» **Task instructions**
Please copy the material below word for word, starting at the line that contains "(236, 80) in the screenshot." and stopping after the line that contains "The height and width of the screenshot is (700, 2548).".

....

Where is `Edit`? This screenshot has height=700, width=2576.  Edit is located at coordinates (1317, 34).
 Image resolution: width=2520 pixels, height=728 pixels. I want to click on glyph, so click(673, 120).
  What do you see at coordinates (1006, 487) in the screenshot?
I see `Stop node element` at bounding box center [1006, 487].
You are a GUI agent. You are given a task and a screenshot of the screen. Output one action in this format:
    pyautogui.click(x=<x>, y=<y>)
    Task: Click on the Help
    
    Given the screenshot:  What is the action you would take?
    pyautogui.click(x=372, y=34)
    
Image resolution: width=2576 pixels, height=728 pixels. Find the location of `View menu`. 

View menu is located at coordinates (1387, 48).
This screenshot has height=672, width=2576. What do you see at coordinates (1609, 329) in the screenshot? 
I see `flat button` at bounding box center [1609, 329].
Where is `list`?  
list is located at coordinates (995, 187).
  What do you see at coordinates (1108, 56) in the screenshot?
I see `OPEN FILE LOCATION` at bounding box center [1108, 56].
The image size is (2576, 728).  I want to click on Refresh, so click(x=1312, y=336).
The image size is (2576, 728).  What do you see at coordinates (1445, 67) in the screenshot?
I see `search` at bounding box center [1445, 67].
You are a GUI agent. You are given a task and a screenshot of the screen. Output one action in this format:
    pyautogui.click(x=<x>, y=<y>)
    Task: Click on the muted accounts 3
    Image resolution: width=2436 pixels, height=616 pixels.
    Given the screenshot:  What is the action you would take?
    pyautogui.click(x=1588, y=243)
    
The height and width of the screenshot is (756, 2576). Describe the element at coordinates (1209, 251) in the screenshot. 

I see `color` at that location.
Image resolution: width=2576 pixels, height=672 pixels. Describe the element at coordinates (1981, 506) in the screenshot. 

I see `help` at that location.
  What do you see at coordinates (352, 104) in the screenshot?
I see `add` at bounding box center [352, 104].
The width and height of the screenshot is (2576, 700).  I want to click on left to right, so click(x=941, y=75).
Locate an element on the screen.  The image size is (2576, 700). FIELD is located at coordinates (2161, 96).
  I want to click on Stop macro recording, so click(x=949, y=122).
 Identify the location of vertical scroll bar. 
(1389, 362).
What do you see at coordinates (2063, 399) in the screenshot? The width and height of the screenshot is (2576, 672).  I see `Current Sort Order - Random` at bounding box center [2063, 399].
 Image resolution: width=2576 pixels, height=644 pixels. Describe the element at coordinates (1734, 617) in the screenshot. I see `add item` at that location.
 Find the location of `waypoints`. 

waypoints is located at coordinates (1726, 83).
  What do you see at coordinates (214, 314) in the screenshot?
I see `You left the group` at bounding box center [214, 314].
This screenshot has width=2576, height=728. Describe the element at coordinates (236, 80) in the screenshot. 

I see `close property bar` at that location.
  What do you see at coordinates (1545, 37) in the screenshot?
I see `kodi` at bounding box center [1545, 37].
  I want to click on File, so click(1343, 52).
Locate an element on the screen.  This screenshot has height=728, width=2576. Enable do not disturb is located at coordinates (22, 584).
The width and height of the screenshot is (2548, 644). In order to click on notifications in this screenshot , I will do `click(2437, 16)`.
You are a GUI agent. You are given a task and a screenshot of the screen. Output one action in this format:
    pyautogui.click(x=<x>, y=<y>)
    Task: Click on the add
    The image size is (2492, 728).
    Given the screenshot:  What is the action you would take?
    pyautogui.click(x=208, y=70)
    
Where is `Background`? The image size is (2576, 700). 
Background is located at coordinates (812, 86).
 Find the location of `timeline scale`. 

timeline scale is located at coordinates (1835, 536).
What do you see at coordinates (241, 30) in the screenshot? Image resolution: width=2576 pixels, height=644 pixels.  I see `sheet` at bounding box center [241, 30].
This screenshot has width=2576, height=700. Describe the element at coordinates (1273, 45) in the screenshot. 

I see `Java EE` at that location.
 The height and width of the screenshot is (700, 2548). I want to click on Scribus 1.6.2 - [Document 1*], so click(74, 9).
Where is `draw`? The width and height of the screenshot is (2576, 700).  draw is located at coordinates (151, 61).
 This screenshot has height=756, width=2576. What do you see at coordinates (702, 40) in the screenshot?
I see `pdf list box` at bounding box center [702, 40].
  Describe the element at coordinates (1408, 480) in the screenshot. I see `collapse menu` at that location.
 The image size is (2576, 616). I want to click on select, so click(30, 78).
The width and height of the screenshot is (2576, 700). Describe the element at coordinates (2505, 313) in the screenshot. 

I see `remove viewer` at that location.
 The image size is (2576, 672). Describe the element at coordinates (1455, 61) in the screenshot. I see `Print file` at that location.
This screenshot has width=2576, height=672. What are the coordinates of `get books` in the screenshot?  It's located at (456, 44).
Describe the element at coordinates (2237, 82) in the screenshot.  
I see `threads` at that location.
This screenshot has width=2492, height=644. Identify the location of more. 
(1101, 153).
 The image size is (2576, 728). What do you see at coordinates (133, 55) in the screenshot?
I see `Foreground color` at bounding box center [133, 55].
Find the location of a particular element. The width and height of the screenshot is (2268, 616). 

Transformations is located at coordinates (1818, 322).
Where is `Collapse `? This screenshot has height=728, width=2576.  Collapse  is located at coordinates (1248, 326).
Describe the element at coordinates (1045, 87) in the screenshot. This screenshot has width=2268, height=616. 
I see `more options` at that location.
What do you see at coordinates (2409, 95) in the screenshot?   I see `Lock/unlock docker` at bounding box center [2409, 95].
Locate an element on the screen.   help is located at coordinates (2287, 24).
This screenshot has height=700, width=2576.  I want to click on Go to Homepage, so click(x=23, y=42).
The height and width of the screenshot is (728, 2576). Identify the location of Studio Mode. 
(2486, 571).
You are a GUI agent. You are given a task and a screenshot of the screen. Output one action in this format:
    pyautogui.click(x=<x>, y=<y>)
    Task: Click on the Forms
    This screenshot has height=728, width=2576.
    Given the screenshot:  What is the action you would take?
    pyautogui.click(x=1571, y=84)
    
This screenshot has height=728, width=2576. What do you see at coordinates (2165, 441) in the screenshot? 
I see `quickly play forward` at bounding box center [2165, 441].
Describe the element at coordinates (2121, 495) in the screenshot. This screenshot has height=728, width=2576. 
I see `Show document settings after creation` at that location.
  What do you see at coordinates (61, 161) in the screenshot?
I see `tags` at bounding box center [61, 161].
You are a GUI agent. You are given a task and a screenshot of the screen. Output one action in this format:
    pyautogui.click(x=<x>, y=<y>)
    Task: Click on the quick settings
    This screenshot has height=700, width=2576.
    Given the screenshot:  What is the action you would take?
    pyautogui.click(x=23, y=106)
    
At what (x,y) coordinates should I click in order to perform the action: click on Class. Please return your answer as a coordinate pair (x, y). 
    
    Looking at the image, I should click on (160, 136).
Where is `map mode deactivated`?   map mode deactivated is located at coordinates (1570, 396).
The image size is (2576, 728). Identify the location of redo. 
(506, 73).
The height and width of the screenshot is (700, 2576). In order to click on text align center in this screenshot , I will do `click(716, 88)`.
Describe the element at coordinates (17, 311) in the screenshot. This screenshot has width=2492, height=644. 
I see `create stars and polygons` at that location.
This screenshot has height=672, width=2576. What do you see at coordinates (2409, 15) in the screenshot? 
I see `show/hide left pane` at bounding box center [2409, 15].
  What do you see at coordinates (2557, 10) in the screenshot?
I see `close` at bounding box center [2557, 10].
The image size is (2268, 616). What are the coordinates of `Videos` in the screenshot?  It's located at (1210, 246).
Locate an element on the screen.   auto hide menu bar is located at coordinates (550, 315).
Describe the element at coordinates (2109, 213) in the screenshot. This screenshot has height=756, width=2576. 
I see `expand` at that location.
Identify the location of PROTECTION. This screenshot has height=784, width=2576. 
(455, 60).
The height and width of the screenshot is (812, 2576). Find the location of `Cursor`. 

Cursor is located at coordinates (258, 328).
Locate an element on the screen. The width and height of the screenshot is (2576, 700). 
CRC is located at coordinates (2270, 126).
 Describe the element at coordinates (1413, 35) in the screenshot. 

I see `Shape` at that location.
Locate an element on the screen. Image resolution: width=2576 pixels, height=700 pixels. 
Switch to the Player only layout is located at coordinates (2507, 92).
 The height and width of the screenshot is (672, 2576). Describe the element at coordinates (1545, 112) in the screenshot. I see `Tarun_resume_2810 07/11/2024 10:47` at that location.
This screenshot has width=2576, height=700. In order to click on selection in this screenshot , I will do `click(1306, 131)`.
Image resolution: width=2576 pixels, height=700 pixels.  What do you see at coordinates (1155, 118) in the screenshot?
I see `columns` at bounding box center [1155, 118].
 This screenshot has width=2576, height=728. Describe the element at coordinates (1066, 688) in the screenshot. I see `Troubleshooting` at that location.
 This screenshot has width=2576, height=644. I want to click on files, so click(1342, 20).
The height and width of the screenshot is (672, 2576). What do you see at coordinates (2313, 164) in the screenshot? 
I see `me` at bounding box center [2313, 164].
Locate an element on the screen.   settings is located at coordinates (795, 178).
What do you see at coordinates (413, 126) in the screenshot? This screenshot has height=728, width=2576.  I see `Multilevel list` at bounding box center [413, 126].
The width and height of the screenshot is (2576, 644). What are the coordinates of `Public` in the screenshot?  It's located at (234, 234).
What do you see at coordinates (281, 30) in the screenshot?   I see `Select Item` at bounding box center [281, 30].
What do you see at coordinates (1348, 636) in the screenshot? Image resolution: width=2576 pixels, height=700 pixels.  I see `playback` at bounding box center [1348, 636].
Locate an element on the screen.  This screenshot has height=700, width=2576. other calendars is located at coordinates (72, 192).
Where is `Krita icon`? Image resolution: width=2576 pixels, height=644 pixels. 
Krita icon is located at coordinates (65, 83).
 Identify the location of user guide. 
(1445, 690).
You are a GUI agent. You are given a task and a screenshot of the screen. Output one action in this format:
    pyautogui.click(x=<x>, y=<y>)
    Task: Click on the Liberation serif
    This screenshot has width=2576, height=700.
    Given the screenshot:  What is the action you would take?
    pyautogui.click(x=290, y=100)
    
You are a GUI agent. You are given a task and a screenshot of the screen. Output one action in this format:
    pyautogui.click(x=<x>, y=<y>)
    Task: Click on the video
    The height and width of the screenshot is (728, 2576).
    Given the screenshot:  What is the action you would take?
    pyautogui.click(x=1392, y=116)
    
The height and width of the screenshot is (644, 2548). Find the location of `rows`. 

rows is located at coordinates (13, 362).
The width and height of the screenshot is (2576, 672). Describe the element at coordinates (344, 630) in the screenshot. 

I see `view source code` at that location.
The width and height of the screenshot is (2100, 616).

....

» **The reply**
This screenshot has width=2576, height=728. Describe the element at coordinates (236, 80) in the screenshot. 

I see `close property bar` at that location.
  What do you see at coordinates (1545, 37) in the screenshot?
I see `kodi` at bounding box center [1545, 37].
  I want to click on File, so click(1343, 52).
Locate an element on the screen.  This screenshot has height=728, width=2576. Enable do not disturb is located at coordinates (22, 584).
The width and height of the screenshot is (2548, 644). In order to click on notifications in this screenshot , I will do `click(2437, 16)`.
You are a GUI agent. You are given a task and a screenshot of the screen. Output one action in this format:
    pyautogui.click(x=<x>, y=<y>)
    Task: Click on the add
    The image size is (2492, 728).
    Given the screenshot:  What is the action you would take?
    pyautogui.click(x=208, y=70)
    
Where is `Background`? The image size is (2576, 700). 
Background is located at coordinates (812, 86).
 Find the location of `timeline scale`. 

timeline scale is located at coordinates (1835, 536).
What do you see at coordinates (241, 30) in the screenshot? Image resolution: width=2576 pixels, height=644 pixels.  I see `sheet` at bounding box center [241, 30].
This screenshot has width=2576, height=700. Describe the element at coordinates (1273, 45) in the screenshot. 

I see `Java EE` at that location.
 The height and width of the screenshot is (700, 2548). I want to click on Scribus 1.6.2 - [Document 1*], so click(74, 9).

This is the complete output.